— begin Source passage —

Thursday, November 5, 2009

Narrative Project (In the works)

So...I had this idea for my narrative project in school a few weeks ago, and I liked it then but now not so much. However I am in a slight bind for time so I am still going to do the idea. I think as I expand on the idea I might like it a little bit more, but that can only be seen in time. I just need to find the people to help me by being the subjects that I want to shoot for my project. It's stressful because I know I want to get the shoot done and out of the way this weekend, but it's getting to close to the weekend and it's physically impossible to have somebody to take the time out of there day to help me out with my project.

The idea is going to be driving while influenced by texting. I'm going to have two time lines and the top will be the driver texting while driving paying more attention to the cell phone, and a kid playing on the playground. The outcome will be the car hitting the kid.

The main reason I want to do the project is because my mom is always telling me not to text while I drive, but I see so many people doing it, and we here about the terrible things that happen because of peoples decision to text while driving.

I haven't come up with a deeper meaning to symbolize into the pictures but I think as I take them I will see it more clearly. I'm just nervous that I won't get anyone to help me out with the shoot. GAH!!!!

Monday, November 2, 2009

Photoshop!!!

So I just got Adobe Photoshop...woot woot!!! I think I got the wrong one for my computer though which blows. At least I got it from school and it was only 20 dollars for the full thing so it's not a bog loss but still sucks big time. BAH!!!

Thursday, October 29, 2009

PPP (Photography Pet Peeves)

It's weird how you bypass things and don't take notice to them. One thing that I haven't noticed a lot in my life because it's just always been there was light. It wasn't until I hardcore got into photography that I love and despise it all at the same time. Another one is dust. Even though my Allergies always would go array when I was around dust in the air, it wasn't something to be noticed unless you looked on the top of shelves to actually look for it, which I never did because then my allergies would go hay wire. I HATE AND DESPISE DUST. I know you probably think I am lame for liking/disliking light and despising dust but those are two of my enemies being a photographer. So I thought I would write a little poem as a tribute to my PPP.

— end Source passage —
— begin Material shown —

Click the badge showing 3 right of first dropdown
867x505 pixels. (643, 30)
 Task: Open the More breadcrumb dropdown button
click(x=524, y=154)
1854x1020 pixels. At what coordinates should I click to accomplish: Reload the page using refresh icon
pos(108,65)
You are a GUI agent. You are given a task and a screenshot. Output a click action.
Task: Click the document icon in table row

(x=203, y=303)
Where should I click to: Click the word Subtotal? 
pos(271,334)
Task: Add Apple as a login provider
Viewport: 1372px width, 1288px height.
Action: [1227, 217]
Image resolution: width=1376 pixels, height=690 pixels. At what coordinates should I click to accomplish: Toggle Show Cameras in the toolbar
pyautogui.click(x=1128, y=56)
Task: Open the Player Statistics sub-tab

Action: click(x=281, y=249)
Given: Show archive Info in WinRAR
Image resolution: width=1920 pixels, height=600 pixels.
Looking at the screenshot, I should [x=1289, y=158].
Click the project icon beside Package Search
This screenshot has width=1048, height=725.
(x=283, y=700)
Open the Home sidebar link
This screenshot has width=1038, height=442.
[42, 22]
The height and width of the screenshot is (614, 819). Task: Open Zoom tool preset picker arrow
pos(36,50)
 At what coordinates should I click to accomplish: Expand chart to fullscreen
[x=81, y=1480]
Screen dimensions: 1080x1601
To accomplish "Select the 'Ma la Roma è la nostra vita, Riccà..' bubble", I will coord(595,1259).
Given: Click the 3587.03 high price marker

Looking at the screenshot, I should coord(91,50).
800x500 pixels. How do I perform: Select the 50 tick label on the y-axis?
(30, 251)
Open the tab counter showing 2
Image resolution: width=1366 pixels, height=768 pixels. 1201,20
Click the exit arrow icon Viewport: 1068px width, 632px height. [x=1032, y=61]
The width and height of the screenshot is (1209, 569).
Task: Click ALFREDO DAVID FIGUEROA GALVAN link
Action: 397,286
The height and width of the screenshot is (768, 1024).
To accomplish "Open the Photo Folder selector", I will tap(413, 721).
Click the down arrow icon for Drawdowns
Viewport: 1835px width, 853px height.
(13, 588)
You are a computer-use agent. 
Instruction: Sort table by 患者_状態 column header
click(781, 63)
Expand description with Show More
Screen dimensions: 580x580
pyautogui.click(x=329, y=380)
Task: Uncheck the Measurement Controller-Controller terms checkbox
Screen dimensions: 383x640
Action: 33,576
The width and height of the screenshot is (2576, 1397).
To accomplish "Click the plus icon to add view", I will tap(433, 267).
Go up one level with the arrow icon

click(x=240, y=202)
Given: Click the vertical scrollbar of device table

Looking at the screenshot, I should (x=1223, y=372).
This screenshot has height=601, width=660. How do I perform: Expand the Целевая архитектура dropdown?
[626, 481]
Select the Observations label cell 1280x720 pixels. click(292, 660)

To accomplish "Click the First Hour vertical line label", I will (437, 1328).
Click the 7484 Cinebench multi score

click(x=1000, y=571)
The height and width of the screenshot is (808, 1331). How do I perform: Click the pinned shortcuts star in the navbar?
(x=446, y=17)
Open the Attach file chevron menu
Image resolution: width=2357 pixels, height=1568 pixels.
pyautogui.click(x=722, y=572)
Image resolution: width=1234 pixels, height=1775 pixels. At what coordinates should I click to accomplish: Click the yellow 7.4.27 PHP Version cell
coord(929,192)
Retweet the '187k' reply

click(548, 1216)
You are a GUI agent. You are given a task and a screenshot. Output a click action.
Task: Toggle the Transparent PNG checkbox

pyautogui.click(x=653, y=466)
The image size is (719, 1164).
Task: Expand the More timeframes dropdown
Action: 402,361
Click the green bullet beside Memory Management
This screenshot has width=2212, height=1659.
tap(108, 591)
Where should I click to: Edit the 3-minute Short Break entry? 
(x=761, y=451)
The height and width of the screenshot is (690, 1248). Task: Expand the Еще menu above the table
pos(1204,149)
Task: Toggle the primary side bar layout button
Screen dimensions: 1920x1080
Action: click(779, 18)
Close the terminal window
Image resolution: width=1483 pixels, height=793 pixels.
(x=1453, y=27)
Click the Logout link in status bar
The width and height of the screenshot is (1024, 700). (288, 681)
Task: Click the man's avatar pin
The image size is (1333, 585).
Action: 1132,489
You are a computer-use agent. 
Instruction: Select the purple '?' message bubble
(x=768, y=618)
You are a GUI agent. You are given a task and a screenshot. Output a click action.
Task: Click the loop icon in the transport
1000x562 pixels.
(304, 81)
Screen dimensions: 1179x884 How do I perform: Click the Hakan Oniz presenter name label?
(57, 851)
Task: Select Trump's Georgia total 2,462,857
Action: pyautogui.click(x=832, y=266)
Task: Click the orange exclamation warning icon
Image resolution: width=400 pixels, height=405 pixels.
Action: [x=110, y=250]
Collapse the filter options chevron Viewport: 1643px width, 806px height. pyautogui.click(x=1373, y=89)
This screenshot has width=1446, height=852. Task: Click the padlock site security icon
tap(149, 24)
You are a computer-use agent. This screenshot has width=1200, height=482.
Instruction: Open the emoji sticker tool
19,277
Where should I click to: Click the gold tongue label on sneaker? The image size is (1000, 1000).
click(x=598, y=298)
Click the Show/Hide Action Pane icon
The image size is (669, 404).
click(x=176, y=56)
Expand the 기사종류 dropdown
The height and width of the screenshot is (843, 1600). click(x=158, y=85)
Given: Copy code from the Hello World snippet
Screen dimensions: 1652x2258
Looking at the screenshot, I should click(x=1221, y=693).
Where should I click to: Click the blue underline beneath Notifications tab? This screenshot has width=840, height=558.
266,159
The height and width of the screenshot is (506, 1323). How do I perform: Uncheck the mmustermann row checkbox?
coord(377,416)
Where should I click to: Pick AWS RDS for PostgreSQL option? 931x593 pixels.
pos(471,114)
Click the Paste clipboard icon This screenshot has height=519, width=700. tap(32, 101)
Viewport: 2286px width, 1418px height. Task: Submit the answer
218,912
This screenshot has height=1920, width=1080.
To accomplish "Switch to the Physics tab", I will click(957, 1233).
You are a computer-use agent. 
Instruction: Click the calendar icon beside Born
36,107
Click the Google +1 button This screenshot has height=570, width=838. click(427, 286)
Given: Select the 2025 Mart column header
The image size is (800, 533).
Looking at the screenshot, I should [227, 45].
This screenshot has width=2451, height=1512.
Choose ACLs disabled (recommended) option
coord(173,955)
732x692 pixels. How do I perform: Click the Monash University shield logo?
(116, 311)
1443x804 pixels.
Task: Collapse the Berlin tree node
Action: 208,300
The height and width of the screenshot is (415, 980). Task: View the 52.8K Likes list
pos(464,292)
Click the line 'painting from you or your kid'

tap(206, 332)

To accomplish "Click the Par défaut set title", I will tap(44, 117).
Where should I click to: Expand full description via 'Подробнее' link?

— end Material shown —

| Aim 1 |
Answer these questions using the photography blog.
(a) How much did the full version of Adobe Photoshop cost from school?
(b) What two things does the writer call enemies of a photographer?
(c) Who is always telling the writer not to text while driving?
| Aim 2 |
From the photography blog, extract the passage between "I haven't come" and "(Photography Pet Peeves)", inclusive.
| Aim 3 |
Write what comes next in the photography blog, picking up after its final sentence.
The listing plays no part in this work.

| Written answer 1 |
(a) 20 dollars.
(b) Light and dust.
(c) The writer's mom.

| Written answer 2 |
I haven't come up with a deeper meaning to symbolize into the pictures but I think as I take them I will see it more clearly. I'm just nervous that I won't get anyone to help me out with the shoot. GAH!!!!

Monday, November 2, 2009

Photoshop!!!

So I just got Adobe Photoshop...woot woot!!! I think I got the wrong one for my computer though which blows. At least I got it from school and it was only 20 dollars for the full thing so it's not a bog loss but still sucks big time. BAH!!!

Thursday, October 29, 2009

PPP (Photography Pet Peeves)

| Written answer 3 |
You lay on top of ole Mother's cupboard, and nobody notices you there
Though the windows you will shine, and nobody could care.
It's those little things you do that make me happy and mad.
Without you my soul wouldn't be full and that would be bad
Photography needs you, as well as me
So light and dust CHEERS to thee!!

Except dust can bite me

THE END

Friday, October 23, 2009

Some of the digital shots I took for my self portrait project
















These are digitals similar to the 35mm that I did for my Self-Protrait project

Thursday, October 22, 2009

Photography application essay deux

How pitiful do I have to get. I brought in life stories to try to make all these artistic souls feel sorry enough for me that they will let me into the photography program. Here it is:

I didn't notice, at first, that I had a passion for photography until after a tragic experienced happened in my freshman year at IUPUI. After my best friend was almost killed over seas, and my brother was injured over seas I just couldn't handle school and instead of getting all my classes withdrawn I just stopped coming to school. Both of them are fine now, but after my brother came home for leave after the incident, he noticed that I was always taking pictures: non-stop. He said I should go into it and I just shrugged it off, but as time went on I noticed that I love taking pictures and this past semester I took a Black and White photo class with Flounder Lee and loved every minute of it, from shooting, to developing, to print making, and I want to continue my education and learn as much as I can in photography.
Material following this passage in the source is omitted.